Reproduce the entries verbatim, beginning at the line that contains "Identify the click" and stopping after the line that contains "Catálogo de Acervo (315, 1192)". Omit the pictures from your reproduction.

### Input rows

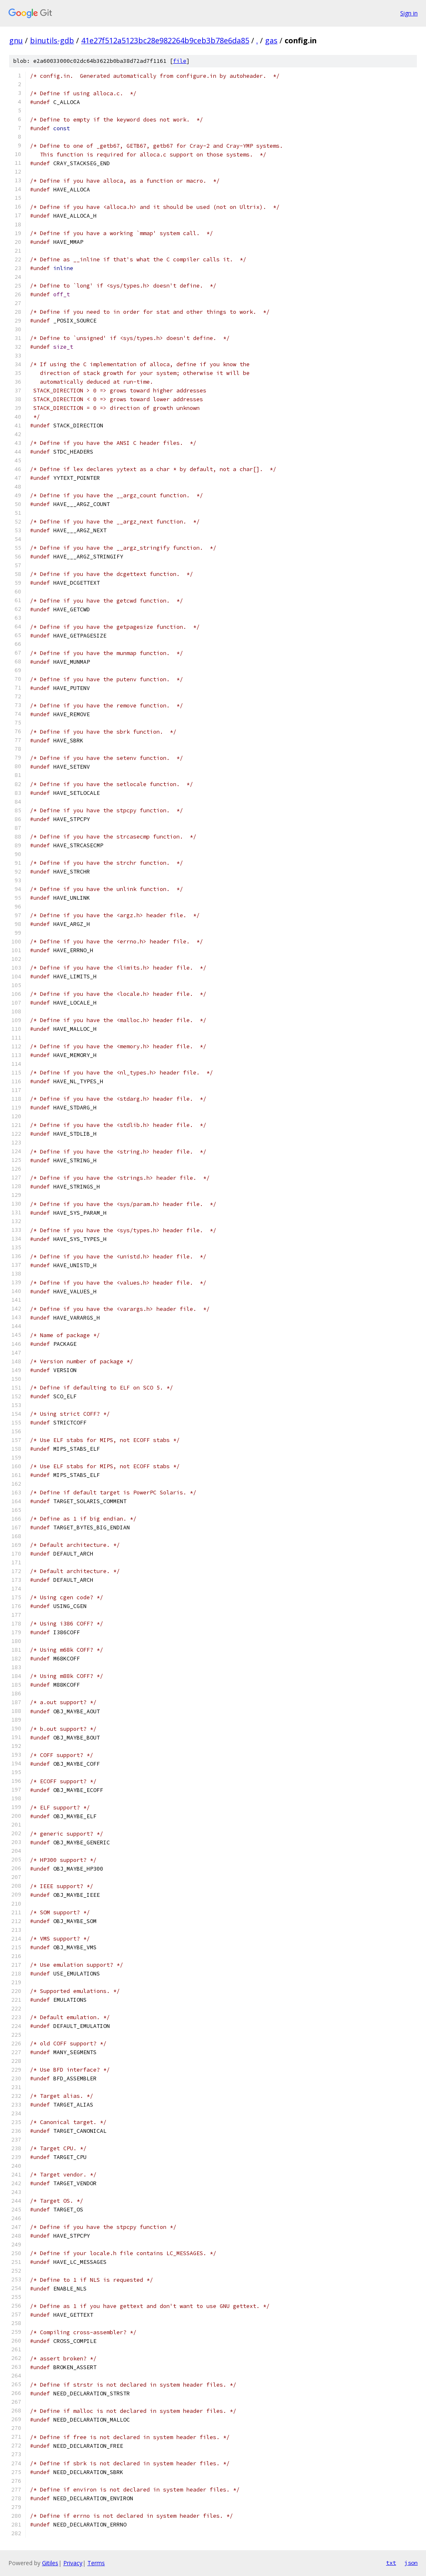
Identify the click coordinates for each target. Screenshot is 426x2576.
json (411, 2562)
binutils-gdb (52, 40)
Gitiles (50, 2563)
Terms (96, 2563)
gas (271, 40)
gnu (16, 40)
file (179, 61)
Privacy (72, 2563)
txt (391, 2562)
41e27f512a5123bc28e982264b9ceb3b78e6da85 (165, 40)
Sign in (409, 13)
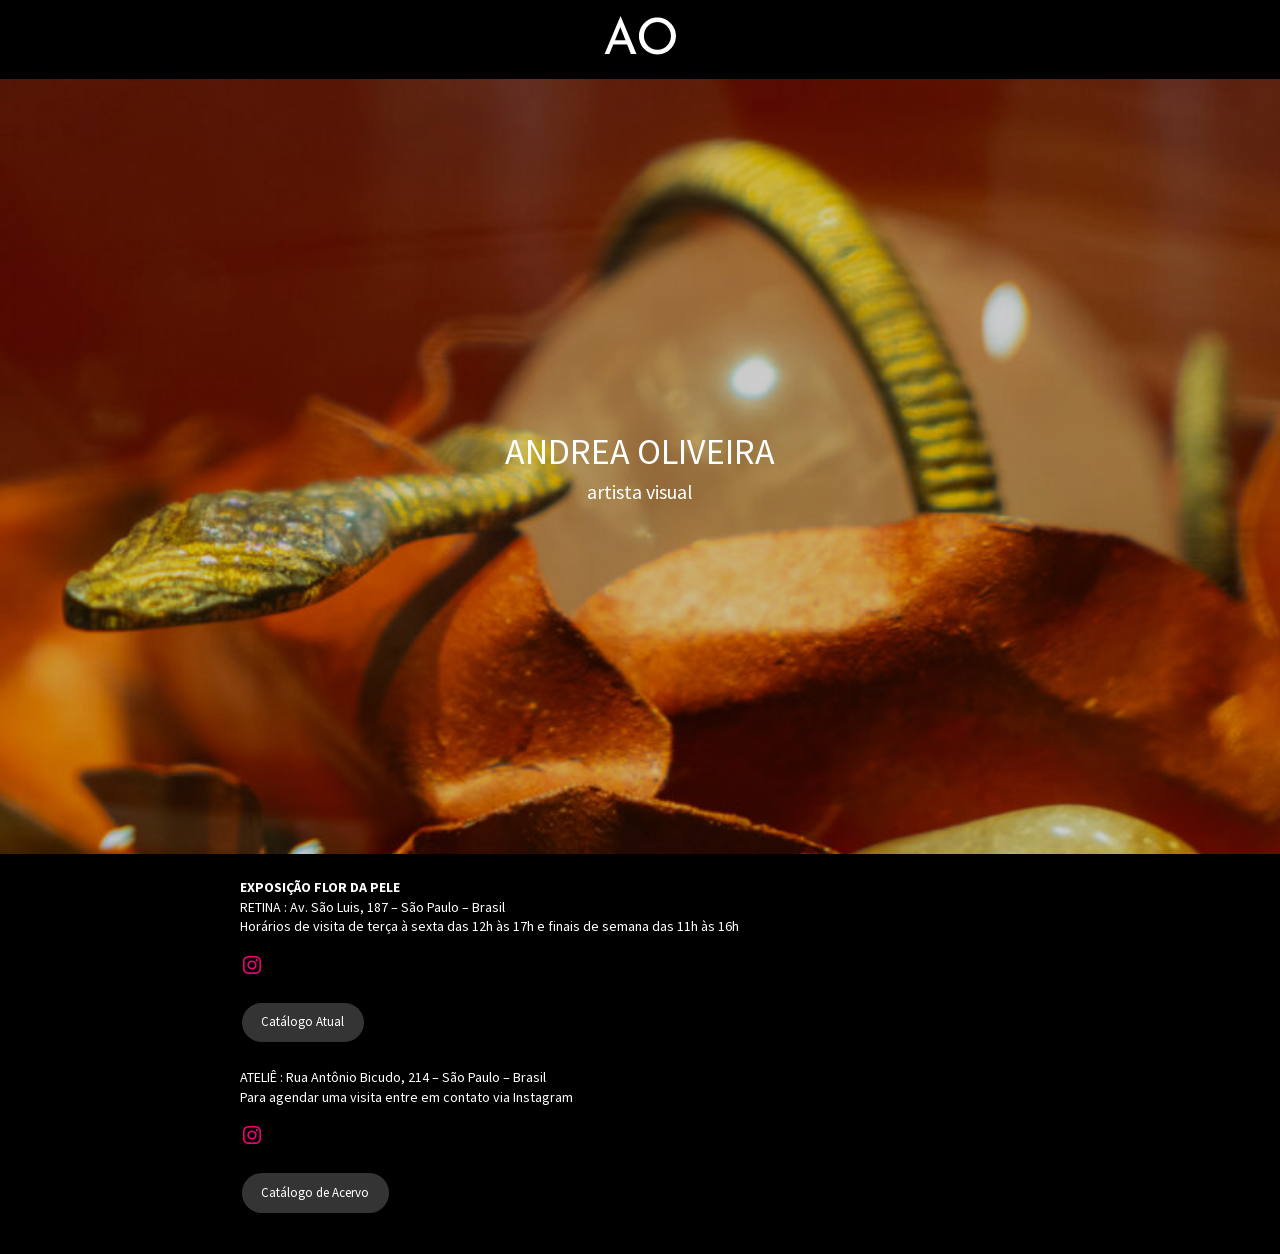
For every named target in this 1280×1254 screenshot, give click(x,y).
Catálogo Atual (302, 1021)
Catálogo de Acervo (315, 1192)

######
### Input rows

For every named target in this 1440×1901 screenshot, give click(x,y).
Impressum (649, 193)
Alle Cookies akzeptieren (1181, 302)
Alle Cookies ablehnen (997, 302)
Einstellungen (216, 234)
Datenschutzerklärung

######

▶ The answer
Identify the click coordinates for each target. Screenshot is 426x2576.
json (411, 2562)
binutils-gdb (52, 40)
Gitiles (50, 2563)
Terms (96, 2563)
gas (271, 40)
gnu (16, 40)
file (179, 61)
Privacy (72, 2563)
txt (391, 2562)
41e27f512a5123bc28e982264b9ceb3b78e6da85 (165, 40)
Sign in (409, 13)
For every named target in this 1280×1254 screenshot, give click(x,y).
Catálogo Atual (302, 1021)
Catálogo de Acervo (315, 1192)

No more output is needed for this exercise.